## RECORDS SHOWN

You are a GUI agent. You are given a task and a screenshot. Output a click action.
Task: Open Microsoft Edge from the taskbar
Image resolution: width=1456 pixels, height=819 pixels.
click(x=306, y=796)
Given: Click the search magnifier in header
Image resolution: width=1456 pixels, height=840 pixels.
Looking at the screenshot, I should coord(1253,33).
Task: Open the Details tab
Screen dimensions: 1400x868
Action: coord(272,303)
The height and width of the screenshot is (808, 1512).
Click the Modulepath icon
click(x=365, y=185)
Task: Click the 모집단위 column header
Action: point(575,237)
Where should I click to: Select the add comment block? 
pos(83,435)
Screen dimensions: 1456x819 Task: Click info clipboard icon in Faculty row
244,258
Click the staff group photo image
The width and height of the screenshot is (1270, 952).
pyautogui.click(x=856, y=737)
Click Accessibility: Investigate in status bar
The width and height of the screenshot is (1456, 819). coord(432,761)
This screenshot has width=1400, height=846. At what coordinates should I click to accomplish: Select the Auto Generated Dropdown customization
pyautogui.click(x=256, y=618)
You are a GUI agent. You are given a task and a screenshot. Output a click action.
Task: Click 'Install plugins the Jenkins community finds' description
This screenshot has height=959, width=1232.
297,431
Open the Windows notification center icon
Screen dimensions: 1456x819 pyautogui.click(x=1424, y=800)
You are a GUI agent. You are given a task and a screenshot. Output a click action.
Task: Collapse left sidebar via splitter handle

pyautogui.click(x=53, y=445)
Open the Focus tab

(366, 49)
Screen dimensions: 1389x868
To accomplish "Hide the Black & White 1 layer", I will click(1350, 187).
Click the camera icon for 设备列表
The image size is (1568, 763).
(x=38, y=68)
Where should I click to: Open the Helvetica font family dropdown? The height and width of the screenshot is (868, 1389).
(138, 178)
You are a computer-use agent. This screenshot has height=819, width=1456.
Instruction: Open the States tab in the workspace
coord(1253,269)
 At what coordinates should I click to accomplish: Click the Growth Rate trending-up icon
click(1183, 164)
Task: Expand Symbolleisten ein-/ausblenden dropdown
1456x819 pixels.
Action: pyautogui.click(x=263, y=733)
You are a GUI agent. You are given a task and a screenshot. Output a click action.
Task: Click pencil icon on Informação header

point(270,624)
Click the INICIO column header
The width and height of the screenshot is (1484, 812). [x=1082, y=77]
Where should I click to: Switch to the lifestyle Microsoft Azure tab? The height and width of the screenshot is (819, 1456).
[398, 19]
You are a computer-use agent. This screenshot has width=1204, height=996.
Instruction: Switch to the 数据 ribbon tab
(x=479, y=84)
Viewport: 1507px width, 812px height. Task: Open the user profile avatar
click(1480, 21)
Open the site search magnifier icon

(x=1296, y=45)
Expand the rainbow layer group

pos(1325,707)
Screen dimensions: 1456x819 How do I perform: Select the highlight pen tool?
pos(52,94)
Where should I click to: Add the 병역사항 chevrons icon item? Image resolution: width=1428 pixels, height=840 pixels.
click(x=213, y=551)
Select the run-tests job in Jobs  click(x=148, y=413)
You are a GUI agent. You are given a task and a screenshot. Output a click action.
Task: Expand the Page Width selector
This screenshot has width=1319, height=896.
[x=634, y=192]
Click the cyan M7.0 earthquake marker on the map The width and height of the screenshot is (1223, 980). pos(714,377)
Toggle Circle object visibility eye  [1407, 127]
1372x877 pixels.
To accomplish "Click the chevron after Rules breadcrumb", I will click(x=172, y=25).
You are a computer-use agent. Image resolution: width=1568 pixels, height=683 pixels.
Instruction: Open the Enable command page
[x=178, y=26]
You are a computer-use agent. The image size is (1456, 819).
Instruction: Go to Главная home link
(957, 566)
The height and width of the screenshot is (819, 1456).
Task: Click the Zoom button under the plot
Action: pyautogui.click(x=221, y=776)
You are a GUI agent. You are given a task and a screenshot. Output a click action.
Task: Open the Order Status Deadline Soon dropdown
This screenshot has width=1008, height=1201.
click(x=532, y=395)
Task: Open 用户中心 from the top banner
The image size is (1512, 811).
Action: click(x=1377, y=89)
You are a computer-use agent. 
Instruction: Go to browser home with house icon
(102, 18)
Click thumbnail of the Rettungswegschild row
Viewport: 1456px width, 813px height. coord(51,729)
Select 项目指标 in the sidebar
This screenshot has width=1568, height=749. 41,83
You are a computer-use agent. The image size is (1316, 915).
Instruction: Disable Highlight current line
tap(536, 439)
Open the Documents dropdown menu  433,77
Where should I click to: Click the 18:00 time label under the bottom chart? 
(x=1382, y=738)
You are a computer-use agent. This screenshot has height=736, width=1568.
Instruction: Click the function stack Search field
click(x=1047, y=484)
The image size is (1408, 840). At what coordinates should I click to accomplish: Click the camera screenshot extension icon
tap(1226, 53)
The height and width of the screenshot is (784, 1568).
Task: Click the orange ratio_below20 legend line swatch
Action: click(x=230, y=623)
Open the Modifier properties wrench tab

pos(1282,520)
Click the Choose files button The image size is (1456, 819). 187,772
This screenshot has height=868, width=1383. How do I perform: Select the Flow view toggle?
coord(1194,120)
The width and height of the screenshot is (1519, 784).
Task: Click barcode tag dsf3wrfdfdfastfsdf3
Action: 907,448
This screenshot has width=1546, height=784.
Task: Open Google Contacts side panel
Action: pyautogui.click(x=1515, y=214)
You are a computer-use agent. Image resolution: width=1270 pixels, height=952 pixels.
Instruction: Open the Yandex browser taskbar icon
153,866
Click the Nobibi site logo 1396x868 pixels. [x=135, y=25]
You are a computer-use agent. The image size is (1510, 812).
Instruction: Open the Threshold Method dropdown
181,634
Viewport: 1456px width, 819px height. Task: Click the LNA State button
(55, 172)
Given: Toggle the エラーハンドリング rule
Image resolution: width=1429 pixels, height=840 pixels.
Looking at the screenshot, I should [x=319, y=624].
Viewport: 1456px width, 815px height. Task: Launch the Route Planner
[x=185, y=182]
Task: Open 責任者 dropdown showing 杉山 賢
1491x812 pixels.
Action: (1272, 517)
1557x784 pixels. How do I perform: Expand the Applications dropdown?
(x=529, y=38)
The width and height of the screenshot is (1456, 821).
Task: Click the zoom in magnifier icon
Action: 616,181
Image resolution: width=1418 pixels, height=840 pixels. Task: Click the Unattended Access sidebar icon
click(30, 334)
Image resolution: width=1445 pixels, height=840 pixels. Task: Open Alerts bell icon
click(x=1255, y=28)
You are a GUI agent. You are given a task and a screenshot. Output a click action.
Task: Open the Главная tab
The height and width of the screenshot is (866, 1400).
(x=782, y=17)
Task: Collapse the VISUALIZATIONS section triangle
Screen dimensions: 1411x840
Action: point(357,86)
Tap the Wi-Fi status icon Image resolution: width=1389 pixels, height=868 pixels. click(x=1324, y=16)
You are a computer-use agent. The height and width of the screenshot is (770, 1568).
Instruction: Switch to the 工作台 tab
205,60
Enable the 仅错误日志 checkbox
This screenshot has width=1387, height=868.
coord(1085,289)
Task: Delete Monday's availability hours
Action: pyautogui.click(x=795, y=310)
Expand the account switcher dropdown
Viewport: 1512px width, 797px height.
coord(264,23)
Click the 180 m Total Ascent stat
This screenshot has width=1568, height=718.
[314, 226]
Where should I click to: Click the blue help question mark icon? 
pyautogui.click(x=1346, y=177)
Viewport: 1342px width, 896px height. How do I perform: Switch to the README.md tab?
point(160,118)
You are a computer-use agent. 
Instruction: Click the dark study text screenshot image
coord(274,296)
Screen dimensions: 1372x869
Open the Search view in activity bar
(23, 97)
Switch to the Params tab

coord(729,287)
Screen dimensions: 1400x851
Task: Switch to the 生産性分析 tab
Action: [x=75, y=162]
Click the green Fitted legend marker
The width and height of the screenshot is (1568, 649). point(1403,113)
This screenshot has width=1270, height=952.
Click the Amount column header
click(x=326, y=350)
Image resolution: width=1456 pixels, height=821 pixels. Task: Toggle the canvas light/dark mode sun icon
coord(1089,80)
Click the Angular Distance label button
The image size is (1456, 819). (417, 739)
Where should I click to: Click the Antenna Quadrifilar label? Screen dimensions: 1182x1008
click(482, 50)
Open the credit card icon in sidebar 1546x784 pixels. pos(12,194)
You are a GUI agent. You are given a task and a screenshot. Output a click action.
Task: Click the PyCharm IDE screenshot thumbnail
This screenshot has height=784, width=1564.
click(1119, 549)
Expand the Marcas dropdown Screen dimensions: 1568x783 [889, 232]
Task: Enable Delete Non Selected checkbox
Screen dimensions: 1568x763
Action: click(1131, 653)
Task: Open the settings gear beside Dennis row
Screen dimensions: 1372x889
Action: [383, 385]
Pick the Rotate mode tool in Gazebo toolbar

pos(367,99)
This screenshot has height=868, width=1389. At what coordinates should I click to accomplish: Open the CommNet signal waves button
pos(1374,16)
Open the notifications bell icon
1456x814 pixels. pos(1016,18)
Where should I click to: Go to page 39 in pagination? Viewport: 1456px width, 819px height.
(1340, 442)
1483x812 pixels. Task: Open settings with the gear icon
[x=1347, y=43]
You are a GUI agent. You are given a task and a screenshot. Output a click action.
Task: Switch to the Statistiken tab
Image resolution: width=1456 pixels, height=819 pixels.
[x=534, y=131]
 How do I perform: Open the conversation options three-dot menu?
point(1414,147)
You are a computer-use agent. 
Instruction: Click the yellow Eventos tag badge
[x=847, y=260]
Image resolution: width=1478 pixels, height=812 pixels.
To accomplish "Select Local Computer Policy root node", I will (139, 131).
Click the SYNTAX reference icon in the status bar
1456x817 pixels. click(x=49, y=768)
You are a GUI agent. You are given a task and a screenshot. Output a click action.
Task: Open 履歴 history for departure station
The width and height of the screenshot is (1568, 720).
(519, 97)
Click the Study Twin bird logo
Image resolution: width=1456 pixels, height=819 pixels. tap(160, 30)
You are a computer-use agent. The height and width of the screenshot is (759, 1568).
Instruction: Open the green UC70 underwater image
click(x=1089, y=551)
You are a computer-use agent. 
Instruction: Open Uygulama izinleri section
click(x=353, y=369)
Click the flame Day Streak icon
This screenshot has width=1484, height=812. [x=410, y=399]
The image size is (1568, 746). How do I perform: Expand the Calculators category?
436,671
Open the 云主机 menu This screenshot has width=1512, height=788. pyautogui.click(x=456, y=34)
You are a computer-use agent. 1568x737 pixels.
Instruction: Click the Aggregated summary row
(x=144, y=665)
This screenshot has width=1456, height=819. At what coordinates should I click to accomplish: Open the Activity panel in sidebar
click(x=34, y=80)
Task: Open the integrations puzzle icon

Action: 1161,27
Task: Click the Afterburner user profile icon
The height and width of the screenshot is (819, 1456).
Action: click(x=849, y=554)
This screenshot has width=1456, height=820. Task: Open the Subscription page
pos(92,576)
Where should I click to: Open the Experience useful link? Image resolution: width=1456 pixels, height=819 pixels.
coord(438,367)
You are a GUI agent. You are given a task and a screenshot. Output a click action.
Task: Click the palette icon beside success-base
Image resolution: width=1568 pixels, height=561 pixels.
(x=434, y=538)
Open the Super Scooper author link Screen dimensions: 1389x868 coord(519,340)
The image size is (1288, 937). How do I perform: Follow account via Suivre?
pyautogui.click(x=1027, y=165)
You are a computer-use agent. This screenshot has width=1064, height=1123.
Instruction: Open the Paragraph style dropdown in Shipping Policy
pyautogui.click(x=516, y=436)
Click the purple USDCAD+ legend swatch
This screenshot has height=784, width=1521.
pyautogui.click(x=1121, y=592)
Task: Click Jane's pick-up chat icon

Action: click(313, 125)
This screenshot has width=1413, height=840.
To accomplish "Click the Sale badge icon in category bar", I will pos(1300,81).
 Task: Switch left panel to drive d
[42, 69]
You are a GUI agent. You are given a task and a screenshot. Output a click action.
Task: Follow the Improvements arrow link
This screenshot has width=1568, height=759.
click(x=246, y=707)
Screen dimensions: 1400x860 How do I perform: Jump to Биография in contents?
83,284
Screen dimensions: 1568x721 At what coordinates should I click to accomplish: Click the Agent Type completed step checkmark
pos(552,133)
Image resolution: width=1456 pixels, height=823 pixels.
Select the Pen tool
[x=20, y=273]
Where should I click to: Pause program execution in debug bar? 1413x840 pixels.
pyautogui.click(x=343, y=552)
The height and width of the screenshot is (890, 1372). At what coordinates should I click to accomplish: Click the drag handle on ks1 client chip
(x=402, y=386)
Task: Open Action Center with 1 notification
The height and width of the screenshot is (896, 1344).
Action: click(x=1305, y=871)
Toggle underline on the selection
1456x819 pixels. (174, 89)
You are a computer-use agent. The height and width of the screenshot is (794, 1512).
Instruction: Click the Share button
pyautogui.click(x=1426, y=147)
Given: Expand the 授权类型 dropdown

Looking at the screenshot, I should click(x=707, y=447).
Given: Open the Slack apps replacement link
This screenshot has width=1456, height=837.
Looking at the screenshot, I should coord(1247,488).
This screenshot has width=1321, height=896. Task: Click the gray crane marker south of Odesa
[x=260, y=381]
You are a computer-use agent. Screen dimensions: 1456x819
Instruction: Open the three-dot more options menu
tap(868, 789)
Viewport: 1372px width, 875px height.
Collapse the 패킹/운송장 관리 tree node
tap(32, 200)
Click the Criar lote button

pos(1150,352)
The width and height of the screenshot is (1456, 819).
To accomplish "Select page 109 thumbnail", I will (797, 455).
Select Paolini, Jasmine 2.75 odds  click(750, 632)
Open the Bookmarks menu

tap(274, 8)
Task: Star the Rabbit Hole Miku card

## PROBLEM REQUIREMENTS
What is needed is each line of the entries that contains the word "beside".

## REPLY
Task: Open the settings gear beside Dennis row
Task: Click the palette icon beside success-base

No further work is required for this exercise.